WORK ORDER: In the piece on A Taste of Well-Being, set down word for word everything from "He opens the" down to "at the table.".

TEXT SHOWN:

..........

A reading that accompanies us
A Taste of Well-Being
Sadhguru · Isha Foundation
Recipes from the Isha Yoga Centre kitchen, lit by a yogi who sees the meal as the first act of love.
Sadhguru is an Indian yogi and mystic, founder of the Isha Foundation. He has that rare way of speaking about the body and food not as a diet, but as an inner science — precise, joyful, rooted in experience. A Taste of Well-Being gathers the recipes from his centre's kitchen and lights them with his vision of the act of eating. It is a book we keep close to our stove: by another path, it meets everything we cultivate here.
He opens the book with a dizzying idea — the joy of eating as the first degree of love:
The true joy of eating is knowing that another life is about to become a part of you — to merge and mingle with you, to become you. This is the greatest pleasure a human being knows: that something which is not you is willing to become a part of you. That is what we call love.
For him, this is not a metaphor. It is a continuous scale — desire, love, compassion, devotion — of which the daily meal is the very first rung, climbed three times a day without our noticing. Eating becomes the visible proof that nothing is separate: a plant, a seed, a fruit becoming a human being. The oneness of existence, demonstrated at the table.
Food is information, not only matter
Sadhguru describes every living being as carrying a software that turns matter into that precise form of life. To eat is to welcome that software and let it dissolve entirely into our own. The simpler and more alive the food — a plant, a seed, a fruit — the more fully it integrates, leaving us light and available. It is a clear way, free of any moralising, to understand why plants make us clear: they dissolve into us without a trace.
Pranic energy — a grid that meets Ayurveda
Where we speak of Sattva, Rajas and Tamas, Sadhguru speaks of prana — vital energy. Some foods are positive-pranic: they add vitality (most fruits, many vegetables, living water, raw honey). Others are neutral; others still call more on the nervous system. This is exactly our gesture: choosing, meal after meal, what lifts energy rather than what weighs it down. Two traditions, one art.
Living food carries wakefulness
Sadhguru observes that living food — raw, brimming with enzymes — carries a quality of wakefulness that cooking softens. He goes so far as to say that a largely living diet greatly lightens our need for sleep, so clear and available does the body become. It is a bold claim, mirroring our own work below 42°C: keeping the bean, the seed, the fruit alive, so their vitality passes intact into the body.
The body also knows how to rest from food: Sadhguru recalls that every forty to forty-eight days it passes through a cycle where it naturally needs no food — hence Ekadashi, the fast on the eleventh lunar day. Not a deprivation, but a listening: a ritual that teaches the ear to hear what the body is already asking for.

..........

Records from a data collection:
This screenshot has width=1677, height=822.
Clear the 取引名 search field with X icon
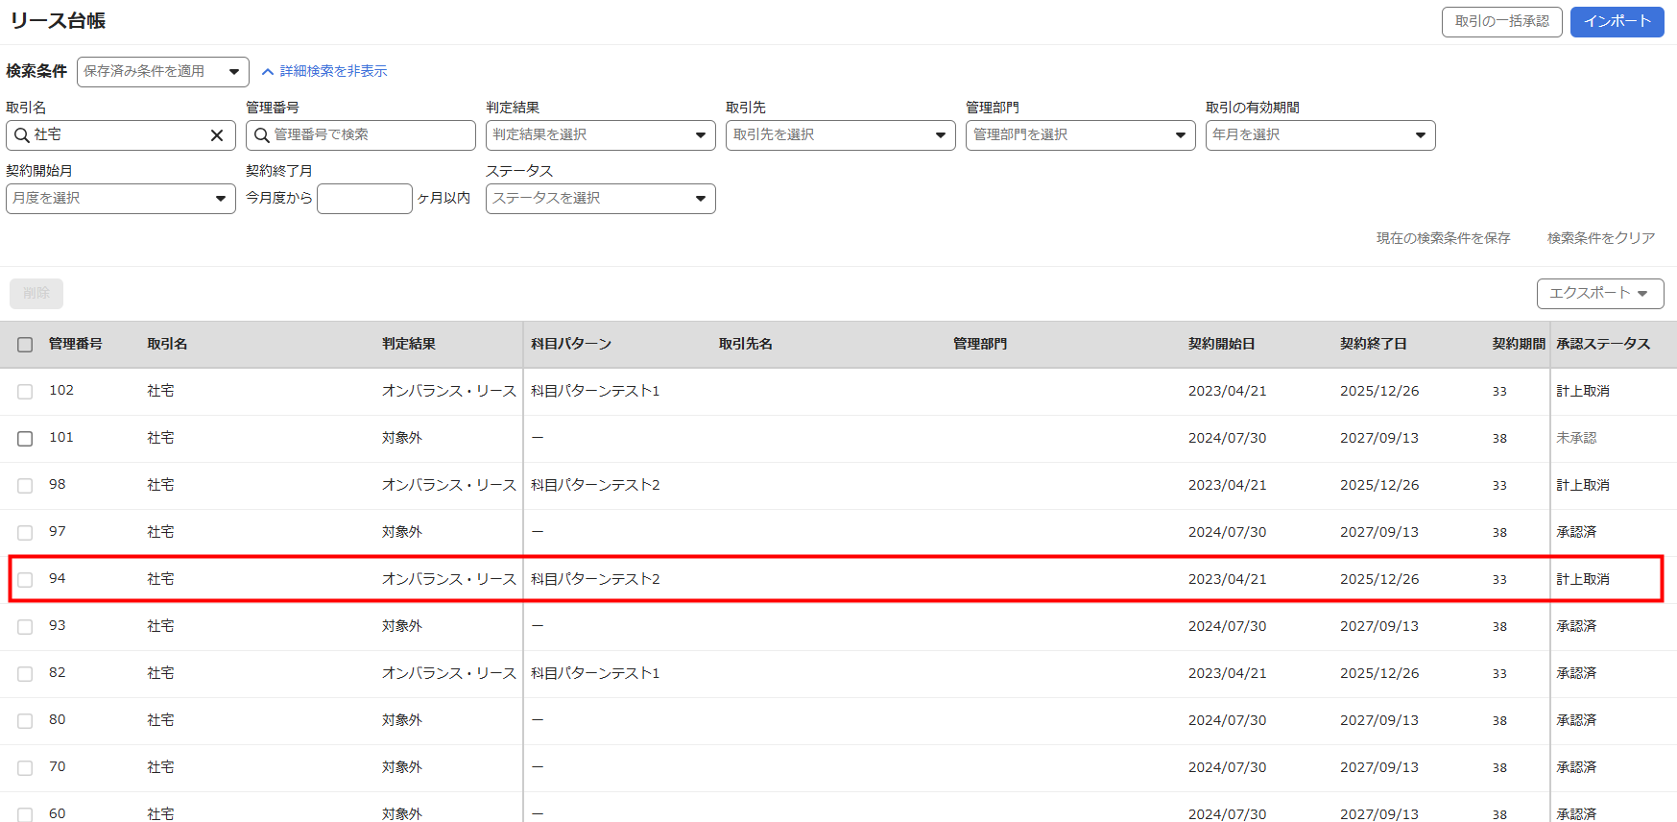point(217,135)
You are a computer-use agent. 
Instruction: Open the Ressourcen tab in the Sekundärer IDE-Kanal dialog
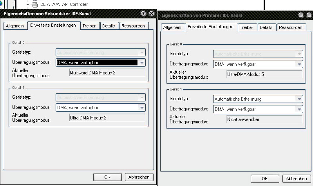(134, 26)
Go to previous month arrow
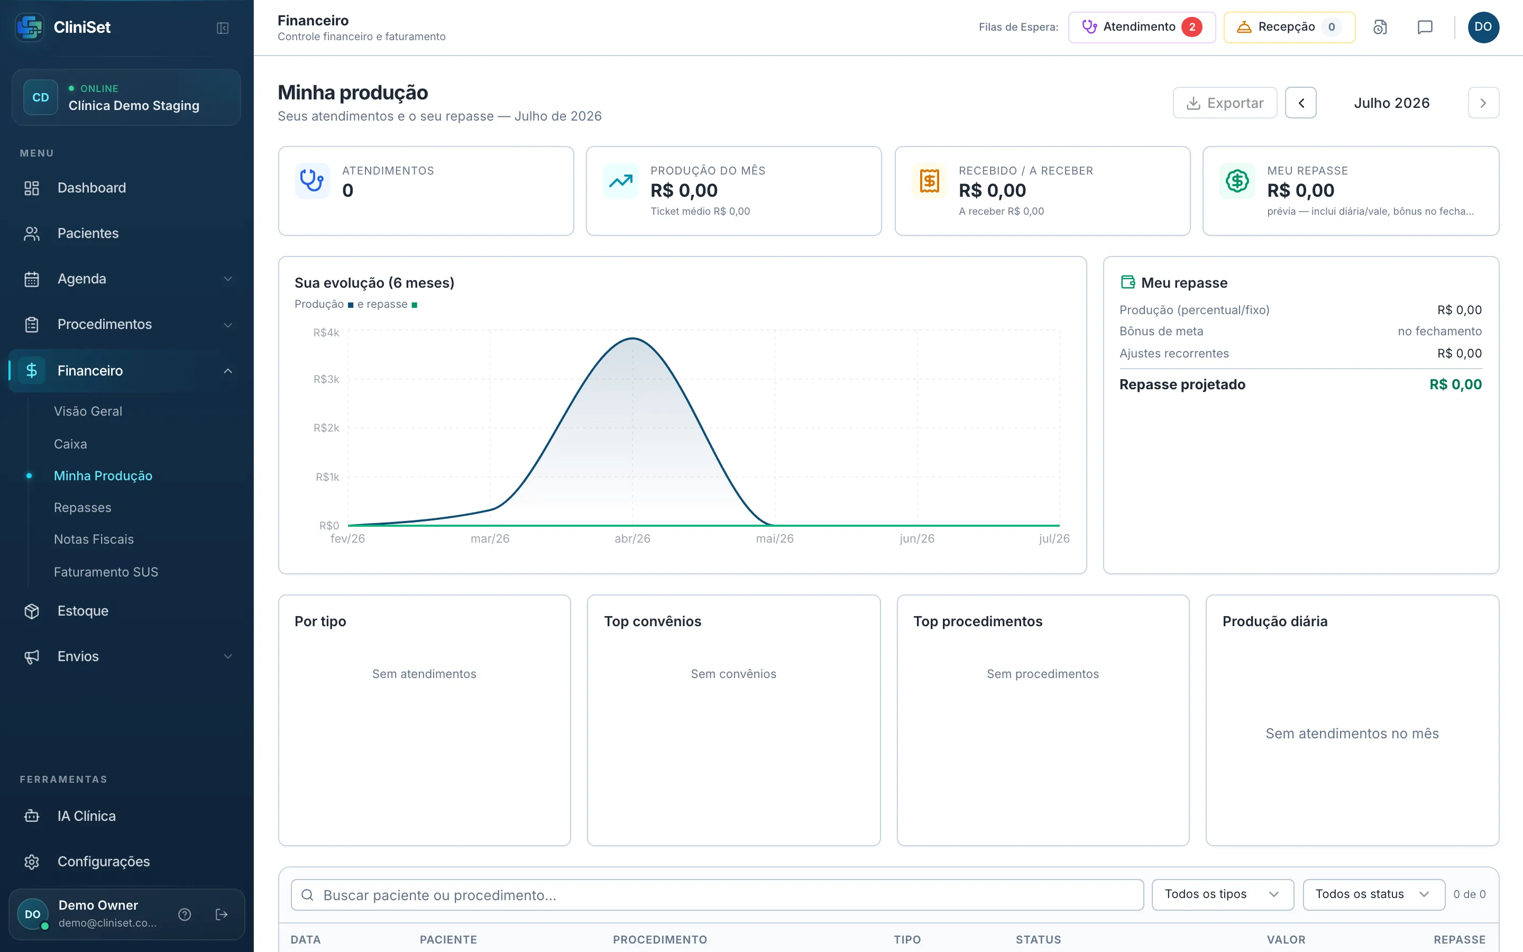Screen dimensions: 1523x952 pos(1301,103)
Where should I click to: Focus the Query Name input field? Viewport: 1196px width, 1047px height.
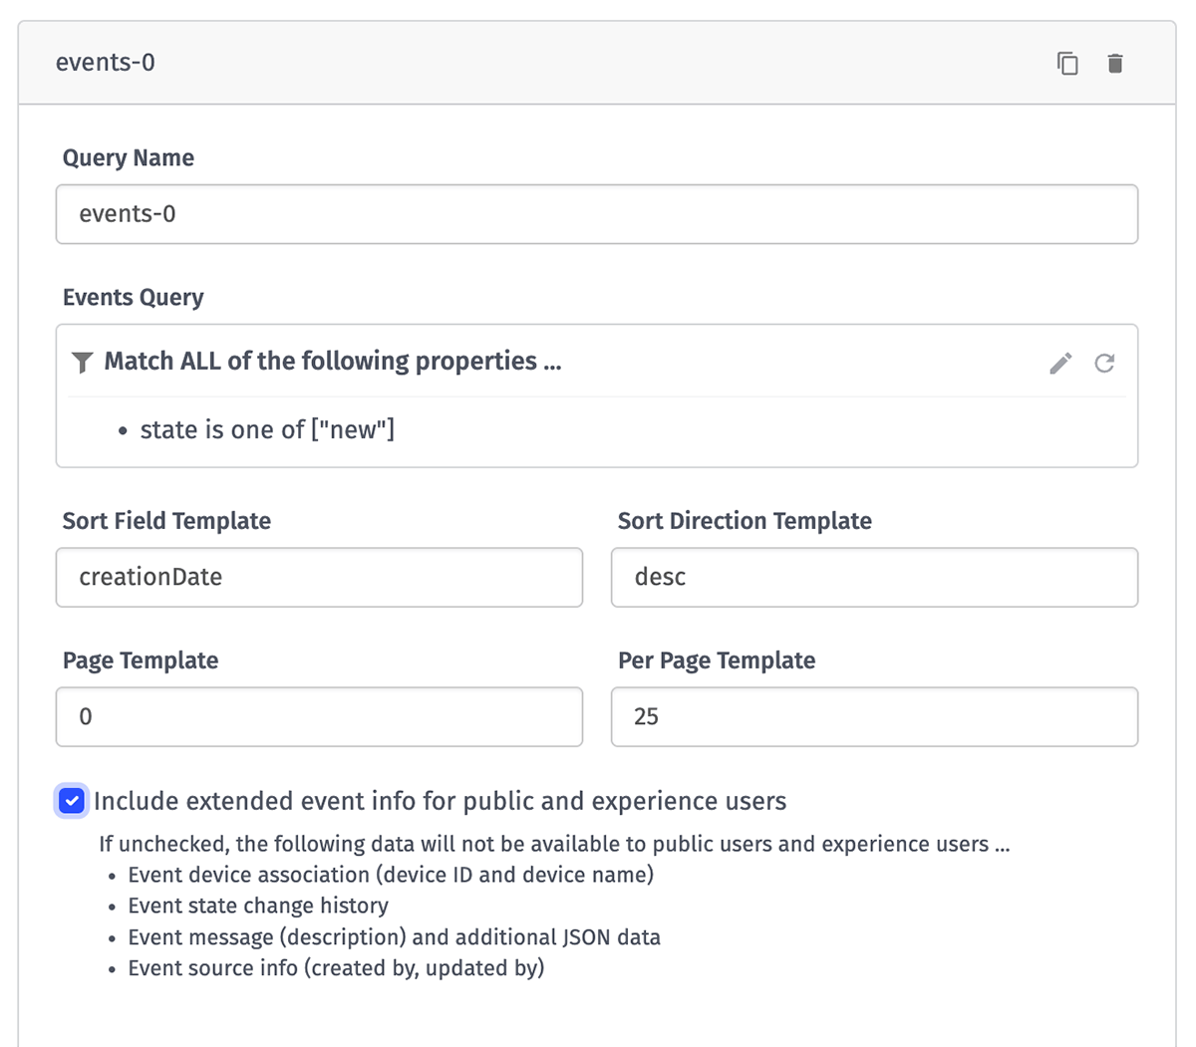click(596, 214)
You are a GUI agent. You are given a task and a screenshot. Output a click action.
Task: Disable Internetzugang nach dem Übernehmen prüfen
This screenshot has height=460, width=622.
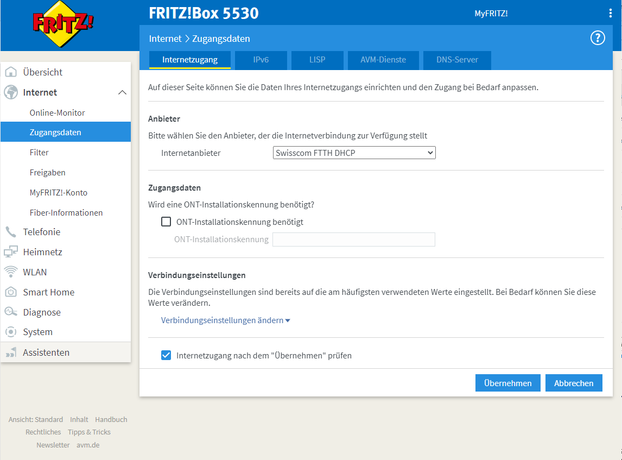[x=166, y=355]
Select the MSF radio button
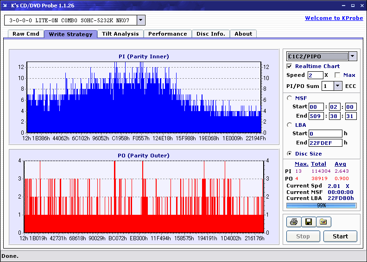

..........

SOLUTION FOR THIS TASK:
He opens the book with a dizzying idea — the joy of eating as the first degree of love:
The true joy of eating is knowing that another life is about to become a part of you — to merge and mingle with you, to become you. This is the greatest pleasure a human being knows: that something which is not you is willing to become a part of you. That is what we call love.
For him, this is not a metaphor. It is a continuous scale — desire, love, compassion, devotion — of which the daily meal is the very first rung, climbed three times a day without our noticing. Eating becomes the visible proof that nothing is separate: a plant, a seed, a fruit becoming a human being. The oneness of existence, demonstrated at the table.